Sannyas means vulnerability. It means surrender, it means trust, it means god is, and if you are missing then something is wrong with you. It is not that god is not; something is wrong with you. Maybe you are keeping your eyes closed. The sun has risen, it is morning but you are still keeping your eyes closed, hence you are in darkness.
Open your eyes – that is svagato, that is welcome. Maybe the wind is there but your doors are closed and you are unnecessarily living in a suffocated, stale room. Open the doors, that is welcome, and the wind comes in, the rain comes in, the sun comes in and god comes in millions of forms. These are all his forms, his ways of coming.

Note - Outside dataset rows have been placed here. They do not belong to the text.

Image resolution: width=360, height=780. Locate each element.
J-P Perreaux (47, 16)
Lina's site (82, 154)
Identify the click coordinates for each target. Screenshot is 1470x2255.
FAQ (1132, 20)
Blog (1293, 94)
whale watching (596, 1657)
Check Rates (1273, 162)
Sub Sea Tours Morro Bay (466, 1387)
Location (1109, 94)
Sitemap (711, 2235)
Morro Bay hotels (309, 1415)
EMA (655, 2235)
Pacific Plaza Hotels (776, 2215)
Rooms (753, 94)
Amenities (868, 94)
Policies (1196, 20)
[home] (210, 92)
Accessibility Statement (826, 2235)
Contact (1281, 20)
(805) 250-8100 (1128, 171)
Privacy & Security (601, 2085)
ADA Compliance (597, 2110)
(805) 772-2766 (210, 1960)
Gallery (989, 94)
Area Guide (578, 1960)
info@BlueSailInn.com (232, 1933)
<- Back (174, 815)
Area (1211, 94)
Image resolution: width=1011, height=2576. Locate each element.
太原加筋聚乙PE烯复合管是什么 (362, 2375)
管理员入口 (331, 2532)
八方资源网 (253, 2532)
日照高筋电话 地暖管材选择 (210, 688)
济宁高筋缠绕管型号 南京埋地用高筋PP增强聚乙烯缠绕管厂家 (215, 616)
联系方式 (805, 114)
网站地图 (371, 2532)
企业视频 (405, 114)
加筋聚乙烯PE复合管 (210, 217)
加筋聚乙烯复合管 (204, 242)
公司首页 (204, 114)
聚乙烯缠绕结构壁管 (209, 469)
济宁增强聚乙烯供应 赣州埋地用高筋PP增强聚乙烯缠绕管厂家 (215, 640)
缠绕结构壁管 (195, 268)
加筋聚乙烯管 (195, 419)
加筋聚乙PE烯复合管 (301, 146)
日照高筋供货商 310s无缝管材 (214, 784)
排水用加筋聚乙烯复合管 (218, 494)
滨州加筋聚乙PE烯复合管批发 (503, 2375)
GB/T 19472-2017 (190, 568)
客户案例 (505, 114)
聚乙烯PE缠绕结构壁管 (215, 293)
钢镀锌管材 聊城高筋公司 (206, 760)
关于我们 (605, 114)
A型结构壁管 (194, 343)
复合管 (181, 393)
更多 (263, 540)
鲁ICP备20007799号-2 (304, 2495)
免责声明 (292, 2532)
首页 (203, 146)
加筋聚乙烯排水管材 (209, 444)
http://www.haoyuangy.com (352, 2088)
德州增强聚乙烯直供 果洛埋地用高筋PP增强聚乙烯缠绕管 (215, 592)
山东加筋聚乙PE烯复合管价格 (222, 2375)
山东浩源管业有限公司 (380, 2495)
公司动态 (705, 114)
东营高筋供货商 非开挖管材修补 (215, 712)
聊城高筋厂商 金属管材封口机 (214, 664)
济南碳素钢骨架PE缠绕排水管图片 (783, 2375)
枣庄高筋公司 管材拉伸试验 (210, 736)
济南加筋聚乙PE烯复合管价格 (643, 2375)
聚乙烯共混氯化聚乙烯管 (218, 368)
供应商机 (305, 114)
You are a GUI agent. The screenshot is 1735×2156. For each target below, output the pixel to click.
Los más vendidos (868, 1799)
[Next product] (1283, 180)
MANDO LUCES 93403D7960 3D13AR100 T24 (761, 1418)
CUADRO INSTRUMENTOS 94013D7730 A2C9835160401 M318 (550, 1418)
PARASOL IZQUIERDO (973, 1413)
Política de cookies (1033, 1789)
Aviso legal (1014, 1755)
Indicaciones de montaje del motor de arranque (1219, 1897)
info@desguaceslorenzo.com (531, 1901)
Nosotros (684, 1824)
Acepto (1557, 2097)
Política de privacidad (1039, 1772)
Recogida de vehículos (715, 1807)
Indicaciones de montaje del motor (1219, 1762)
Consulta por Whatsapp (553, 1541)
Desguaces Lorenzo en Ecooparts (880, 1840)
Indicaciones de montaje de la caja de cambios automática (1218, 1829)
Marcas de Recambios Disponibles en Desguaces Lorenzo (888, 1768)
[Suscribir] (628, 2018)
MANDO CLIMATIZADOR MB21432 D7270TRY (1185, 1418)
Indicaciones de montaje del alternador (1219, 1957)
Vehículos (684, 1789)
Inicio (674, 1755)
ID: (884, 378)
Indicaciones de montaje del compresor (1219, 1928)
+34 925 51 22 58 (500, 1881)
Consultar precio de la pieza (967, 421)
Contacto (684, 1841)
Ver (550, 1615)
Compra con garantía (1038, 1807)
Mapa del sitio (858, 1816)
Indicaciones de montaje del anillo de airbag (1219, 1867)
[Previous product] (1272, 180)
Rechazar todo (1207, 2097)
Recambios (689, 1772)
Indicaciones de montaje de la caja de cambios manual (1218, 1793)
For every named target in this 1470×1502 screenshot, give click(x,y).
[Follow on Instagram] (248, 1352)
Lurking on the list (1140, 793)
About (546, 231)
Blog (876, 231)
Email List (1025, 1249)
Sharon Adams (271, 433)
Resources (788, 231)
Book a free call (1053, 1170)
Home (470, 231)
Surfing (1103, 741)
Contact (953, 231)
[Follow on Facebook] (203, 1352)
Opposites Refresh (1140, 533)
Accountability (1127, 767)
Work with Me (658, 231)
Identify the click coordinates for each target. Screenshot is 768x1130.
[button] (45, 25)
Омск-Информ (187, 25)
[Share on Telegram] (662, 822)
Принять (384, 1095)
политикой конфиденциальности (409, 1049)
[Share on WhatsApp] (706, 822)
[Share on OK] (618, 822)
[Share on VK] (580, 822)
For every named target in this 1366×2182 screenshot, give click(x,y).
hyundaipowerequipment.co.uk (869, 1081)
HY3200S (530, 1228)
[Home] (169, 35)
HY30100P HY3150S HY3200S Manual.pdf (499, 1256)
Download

Slowly slowly as one opens up, more and more life starts happening. And when one is utterly open – not even a single door is closed any more, not even a window, when all the walls have disappeared, one is so open that one is under the open sky – then god is available from all the dimensions. He
starts pouring into you from all sides, and not only from without, he starts rising from within you too. Then it is all god, inside, outside; then god is the guest and god is the host. Then it is god in god’s embrace. This is what Christian mystics have called ‘unio mystica’, the mystic union.
Deva means divine, nirodh means cessation – a divine death. That’s what sannyas is all about: the end of all that you have been up to now and the beginning of something you have not even dreamt about the cessation of the known and the beginning of the unknown. It is a discontinuity with the past. This moment, the moment of initiation, is a death and a rebirth. It is a death of the old identity, the way you have always understood yourself, the way of the ego, the feeling that you are separate from existence, the identity with the body and the mind. With one stroke, one has to drop it, in one single blow. And one starts absolutely fresh, from ABC, as if one is born again. And it is very easy to become new, because the question is only of our clinging to the past; the past is not clinging to you. So if you drop it, it is dropped; it is just a question of decision.
And sannyas is that decision. It is suicide, and the true suicide, but out of this suicide begins the journey of the eternal. Out of this death arises a life that knows no end. That’s the meaning of your name.
Deva means divine, ushma means warmth – divine warmth. Death is cold, life is warm. Matter is cold, consciousness is warm. Hate is cold, love is warm. So drop all that is cold from your life and live more and more in warmth. The colour orange represents fire. It represents all that is warm, not only warm but hot too! Live in a hot way.
People are living at the minimum, hence they never come to know the significance, the meaning, of life. The meaning of life is revealed only at the optimum. When one lives really hot, when life is a passionate affair, when it is adventure and risk, when one is not just living half-heartedly, then only do the mysteries open their doors.
So avoid all that is cold, search for warmer dimensions of being, and you will be moving towards god, because god is the hottest thing in the world!